_Task requirements_. Rescale the lines from the start of the records through the line containing "Viewport: 1389px width, 868px", both ends included, by writing them out again, requests included, with every number in the answers (the coordinates and the viewport size that one answer states) multiplied by 1.85 and rounded to whole numbers, halves up. Leave the pictures out.

## BEGIN

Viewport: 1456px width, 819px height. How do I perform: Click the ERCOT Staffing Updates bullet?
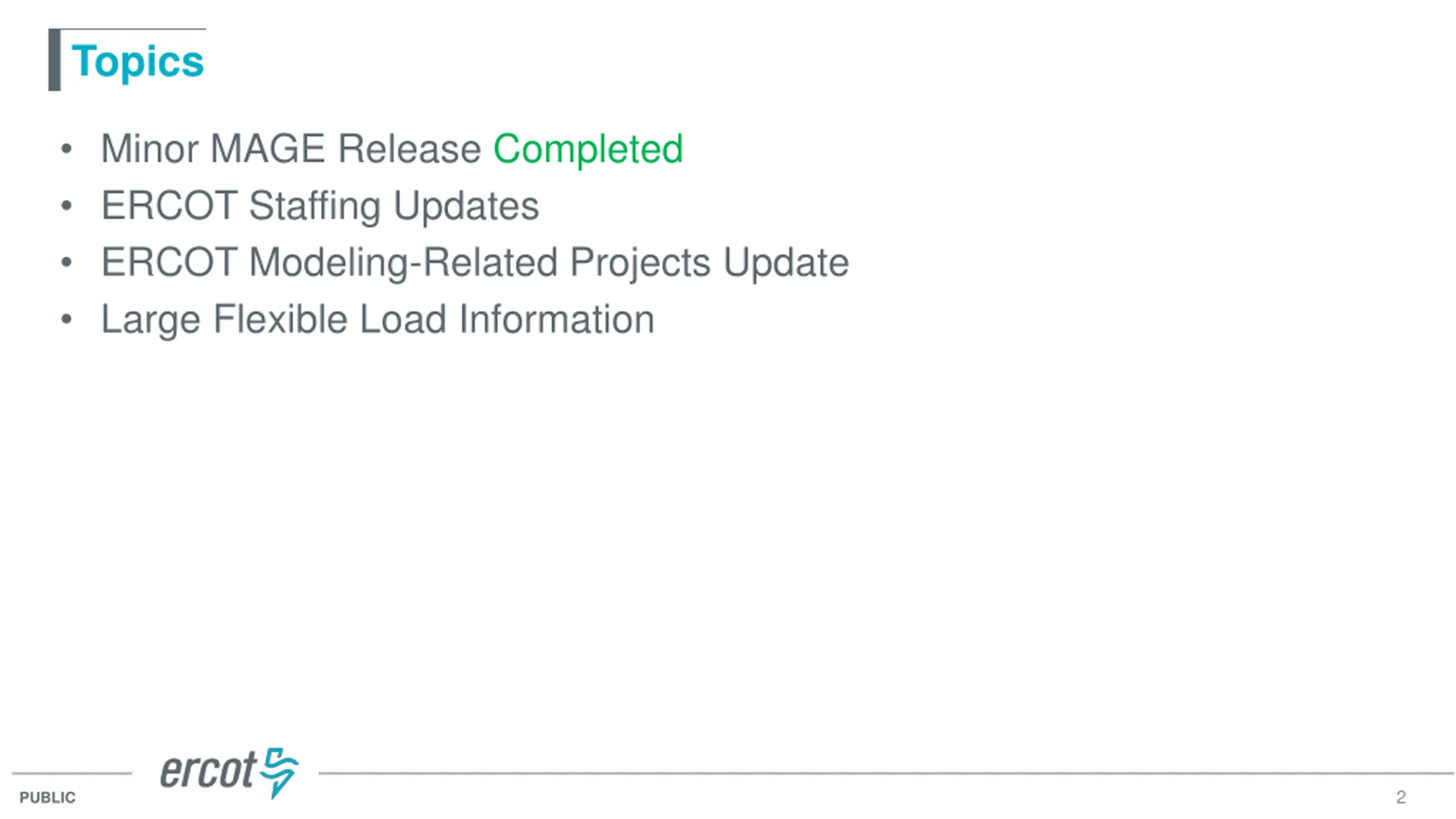click(320, 205)
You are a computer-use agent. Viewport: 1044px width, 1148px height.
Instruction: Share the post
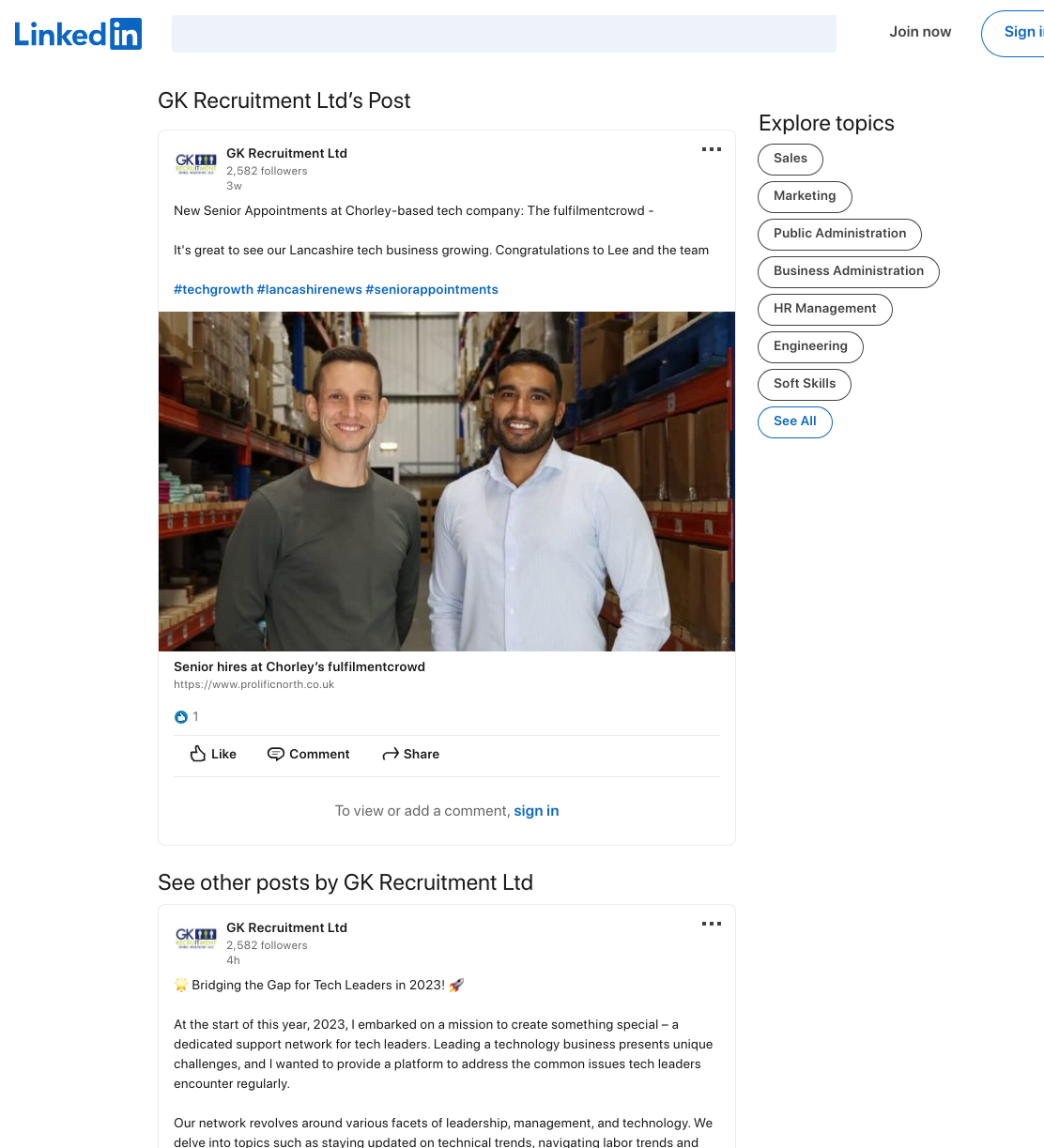(x=411, y=754)
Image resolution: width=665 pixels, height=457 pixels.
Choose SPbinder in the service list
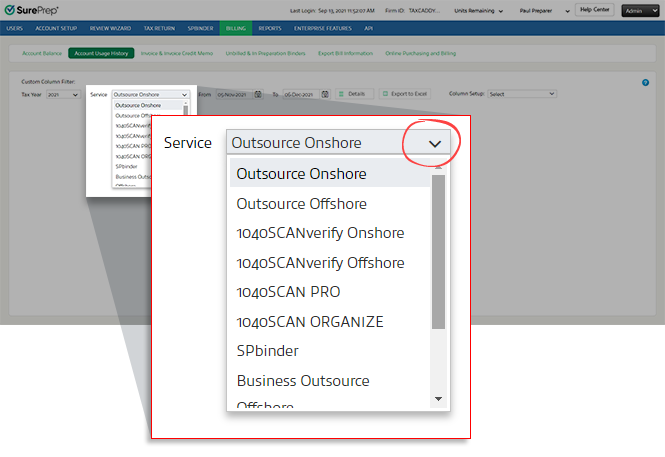coord(267,351)
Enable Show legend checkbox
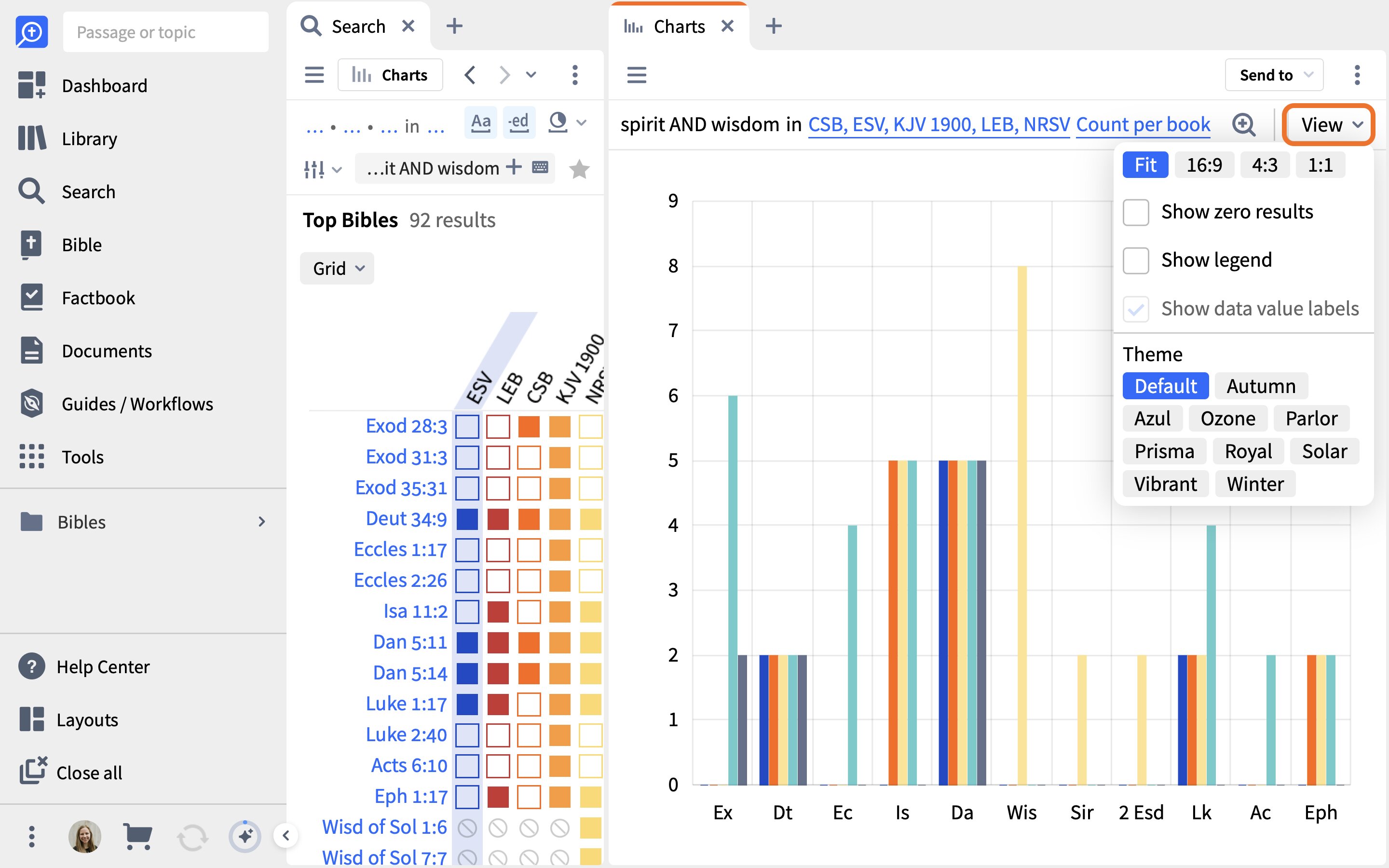Viewport: 1389px width, 868px height. coord(1136,260)
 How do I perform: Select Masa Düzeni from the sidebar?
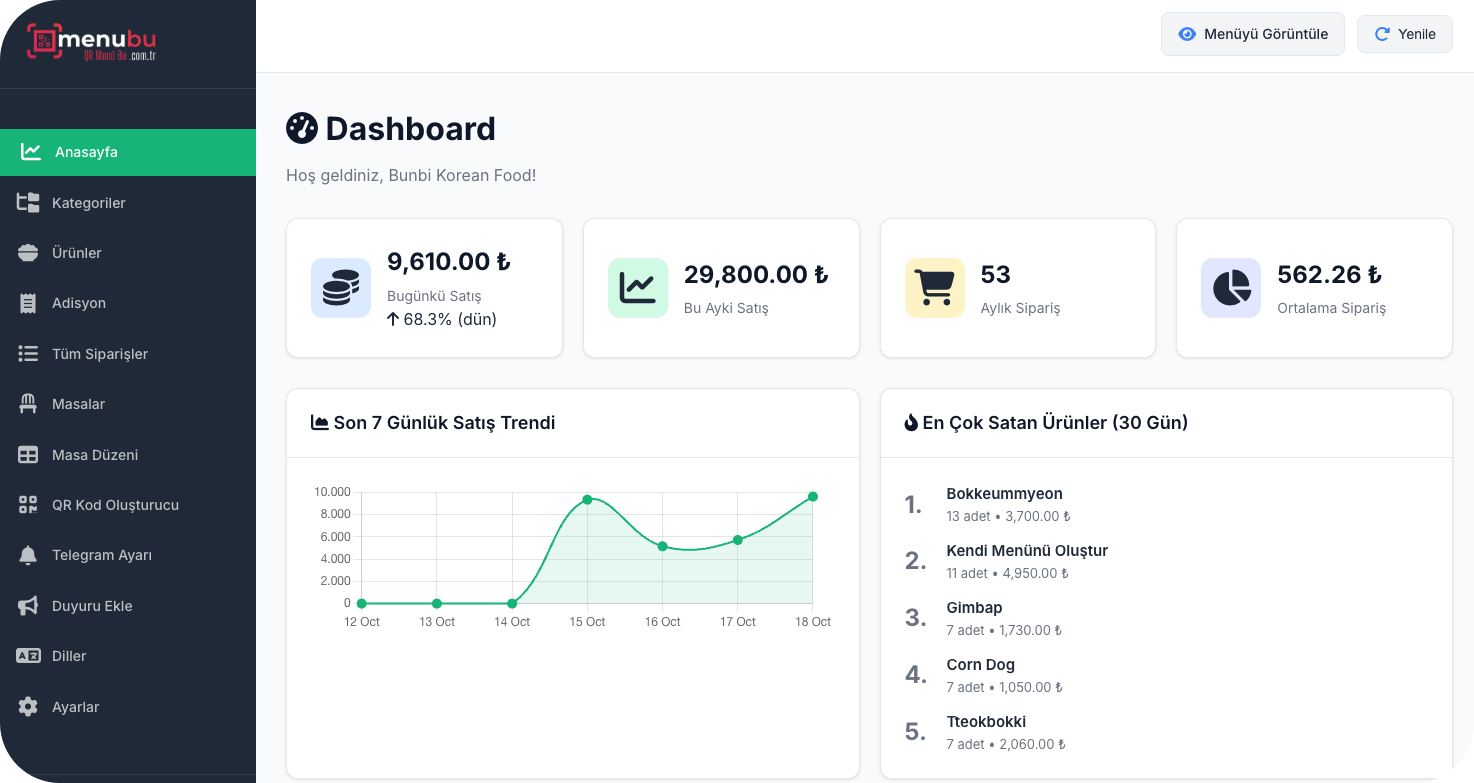click(95, 455)
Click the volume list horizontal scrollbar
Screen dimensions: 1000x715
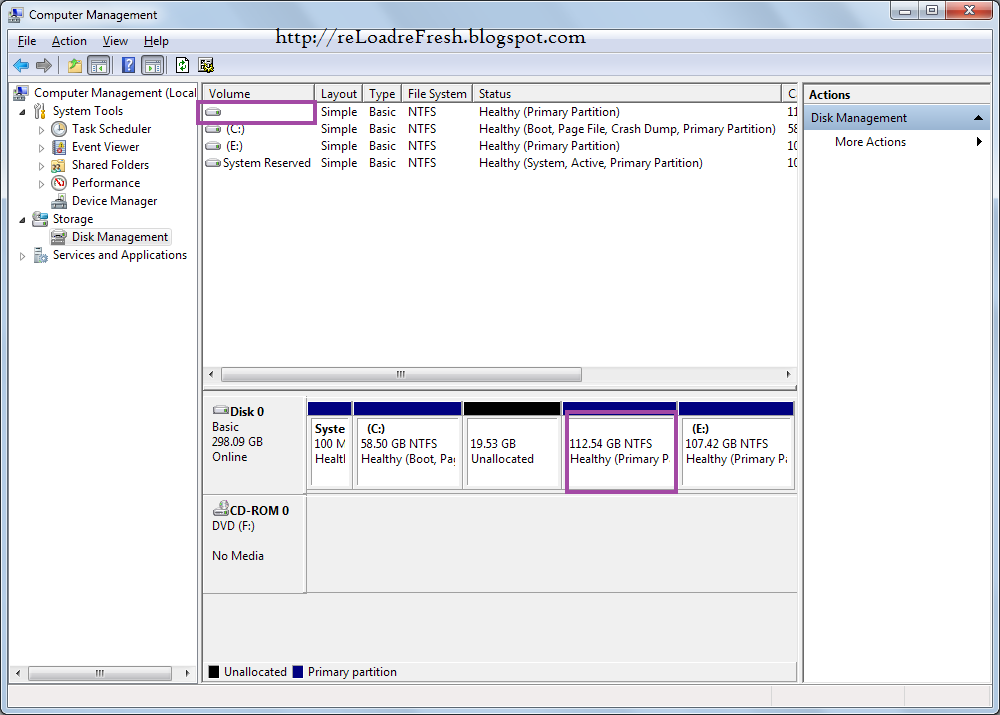click(x=400, y=374)

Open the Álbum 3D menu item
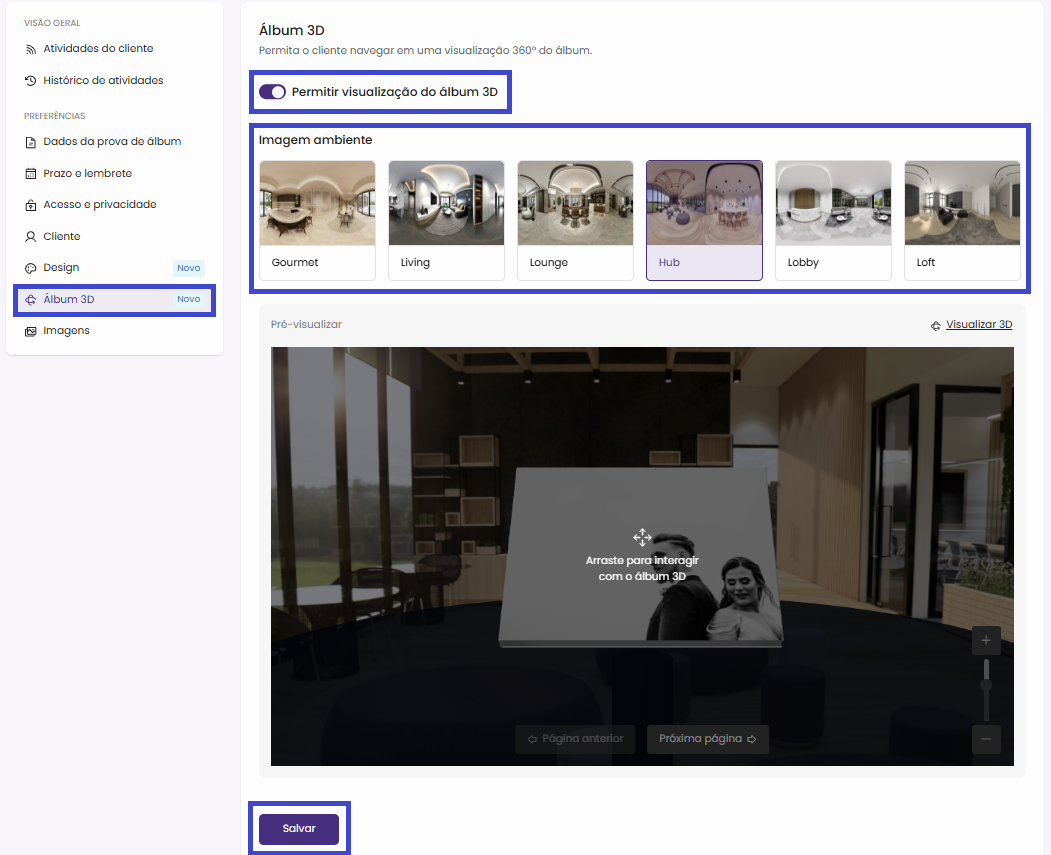[69, 299]
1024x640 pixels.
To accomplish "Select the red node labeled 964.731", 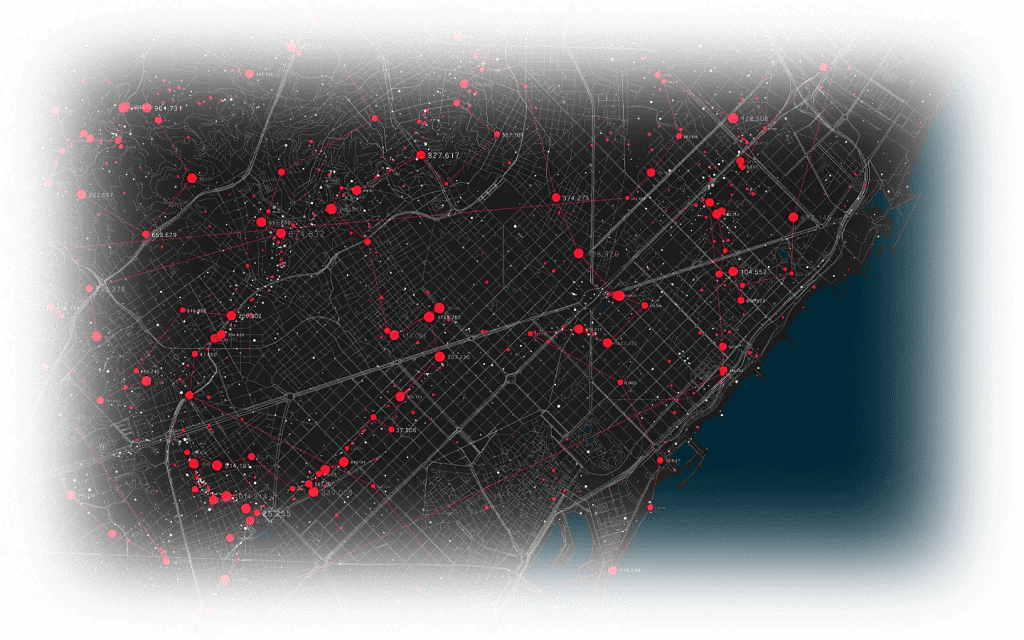I will click(124, 107).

## END

_Result below_.
Viewport: 1456px width, 819px height. How do I perform: Click the ERCOT Staffing Updates bullet?
click(592, 379)
You are a computer-use agent. Viewport: 1044px width, 1148px height.
Instruction: Share the post
(x=760, y=1395)
Image resolution: width=665 pixels, height=457 pixels.
Choose SPbinder in the service list
coord(494,649)
Enable Show legend checkbox
Viewport: 2570px width, 1606px height. coord(2102,481)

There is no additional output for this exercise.